2. Add a root word list (e.g., `filipino_tokenizer/data/bisaya_roots.json`).
3. Create `filipino_tokenizer/<language>/affixes.py` subclassing `BaseAffixes` with `super().__init__(language="<Language>")`.
4. Create a roots class subclassing `BaseRoots`.
5. Implement a segmenter subclassing `BaseSegmenter` with language-specific phonological rules.
6. Create a tokenizer class that wires the segmenter to `MorphAwareBPE`.

## References

- **Tacorda, A. J., Ignacio, M. J., Oco, N., & Roxas, R. E. (2017).** [Controlling byte pair encoding for neural machine translation](https://doi.org/10.1109/IALP.2017.8300571). *2017 International Conference on Asian Language Processing (IALP)*, 168-171. The core idea behind the boundary-constrained (Controlled) BPE approach used here.

- **Cruz, J. C. B., & Cheng, C. (2022).** [Improving Large-scale Language Models and Resources for Filipino](https://aclanthology.org/2022.lrec-1.703/). *Proceedings of the Thirteenth Language Resources and Evaluation Conference (LREC)*. Authors of key Filipino NLP datasets and benchmarks, including the TLUnified corpus.

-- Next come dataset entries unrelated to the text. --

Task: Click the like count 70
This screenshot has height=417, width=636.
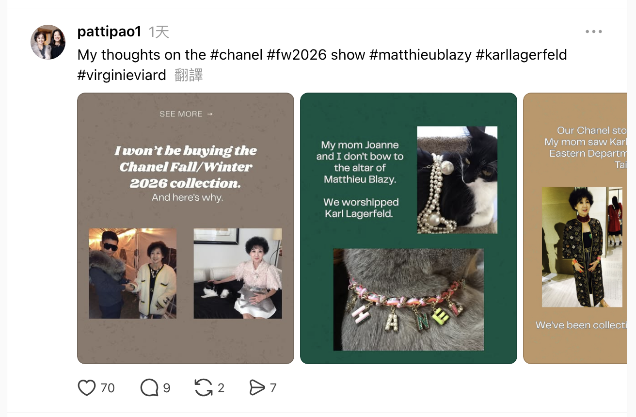Action: 107,388
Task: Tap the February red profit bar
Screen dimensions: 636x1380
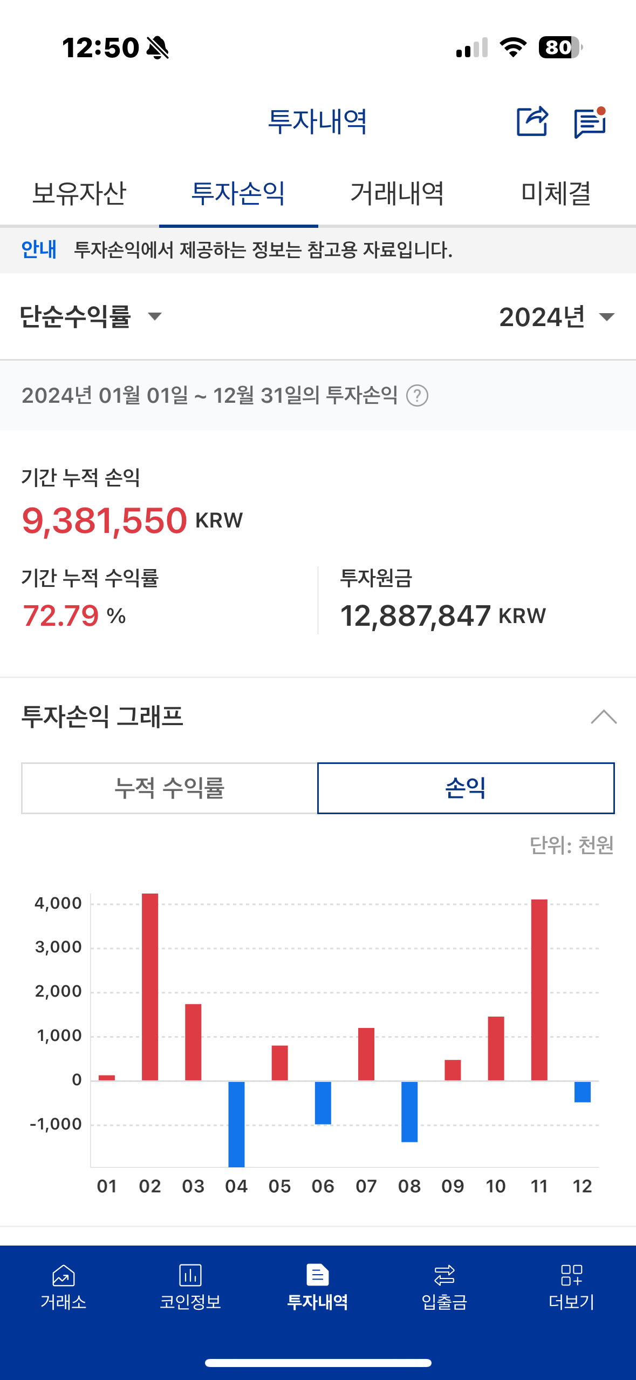Action: (150, 987)

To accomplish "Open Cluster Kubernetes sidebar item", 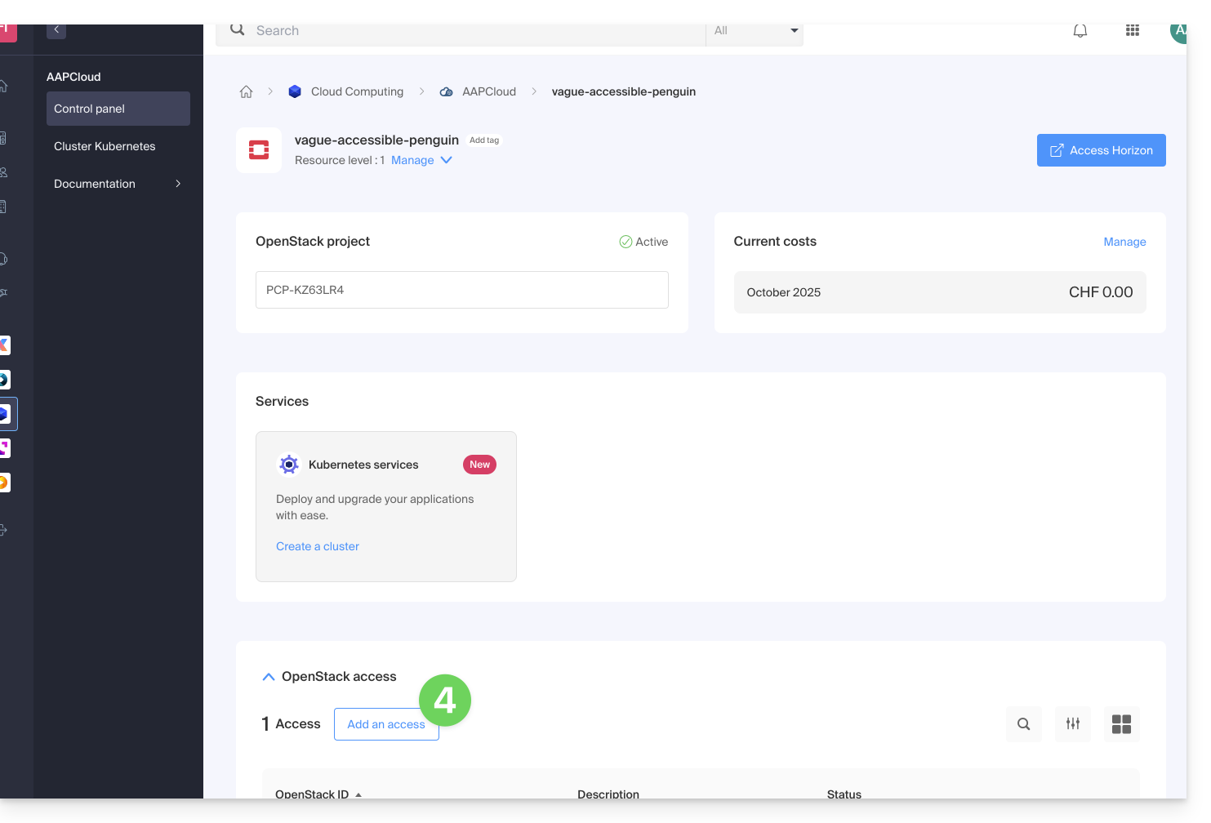I will click(105, 146).
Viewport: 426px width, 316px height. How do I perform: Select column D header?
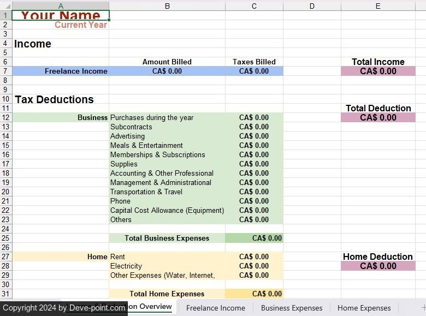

- **Miranda, L. J. (2023).** [calamanCy: A Tagalog Natural Language Processing Toolkit](https://aclanthology.org/2023.nlposs-1.1/). *Proceedings of the 3rd Workshop for Natural Language Processing Open Source Software (NLP-OSS)*. SpaCy-based NLP pipeline for Tagalog that informed the morphological analysis approach.

## License

MIT License. See [LICENSE](LICENSE) for details.